- Front quarter view of the MPA Mk 1, in its first configuration

General information
- Type: Human-powered aircraft
- National origin: United Kingdom
- Manufacturer: Peter Wright
- Number built: 1

History
- First flight: 1972

= Wright MPA Mk 1 =

1970s British human-powered aircraft

The Wright MPA Mk 1 was the first of two human-powered aircraft designed and built by Peter Wright, an engineer from Melton Mowbray, England.

== Background ==
Design of the aircraft began in October 1969, with construction itself beginning mid-1971. It was completed by February 1972, with that taking 500 hours. Wright's approach was to reduce the aircraft's weight and its construction time by minimising the amount of materials used to construct the aircraft.

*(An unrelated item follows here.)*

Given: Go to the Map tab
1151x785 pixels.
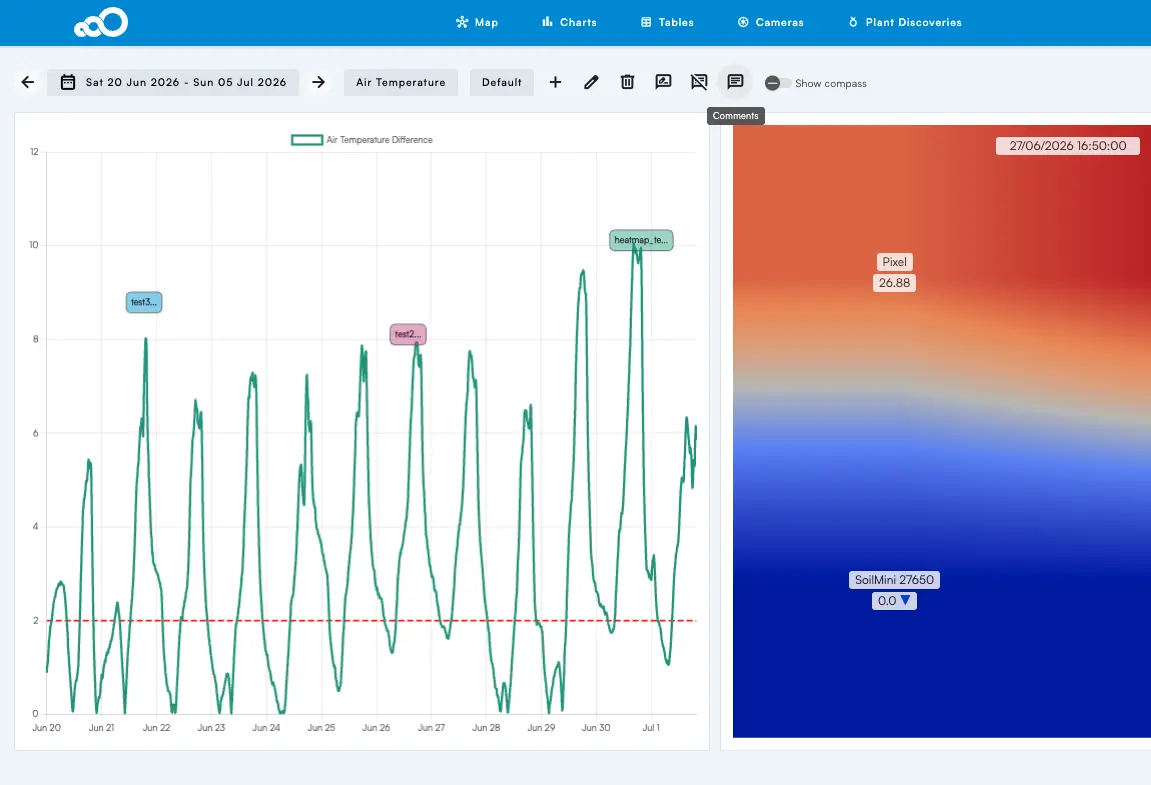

The aircraft was a mid-wing monoplane. The pilot sat in a semi-recumbent position, and powered a rear-mounted 2-bladed propeller via bicycle pedals driving a bicycle chain and driveshaft transmission. The framework for the pilot support and the transmission was made from mild steel tubing, with the remainder of the aircraft being constructed from expanded polystyrene, plastics, balsa, with carbon fibre being used to reinforce the structure. Compared to other human-powered aircraft of the era, the MPA Mk 1 had a very large wing area, with a very low wing loading. This affected the number of opportunities available to undertake flights. The aircraft was fitted with a tricycle undercarriage, with the front wheel being powered, and two small trailing wheels castering. The empennage was of a cruciform type, with an all-flying elevator and a conventional fin and rudder. There was no lateral control.

The first flight was made at Langar airfield near Nottingham, in February 1972, when it covered 120 yards (110 metres) at an altitude of 1 ft (0.3 metres). When initially tested, the pilot had rudder control only, with the elevator being fixed, and the undercarriage adjusted to give the aircraft the correct incidence for take-off. Eventually, flights of up to 300 yards (275 metres) were made. In 1975, it was reported that the aircraft was in store, pending the availability of a suitable flying site.

Wright went onto design and produce a second human-powered aircraft, the Micron.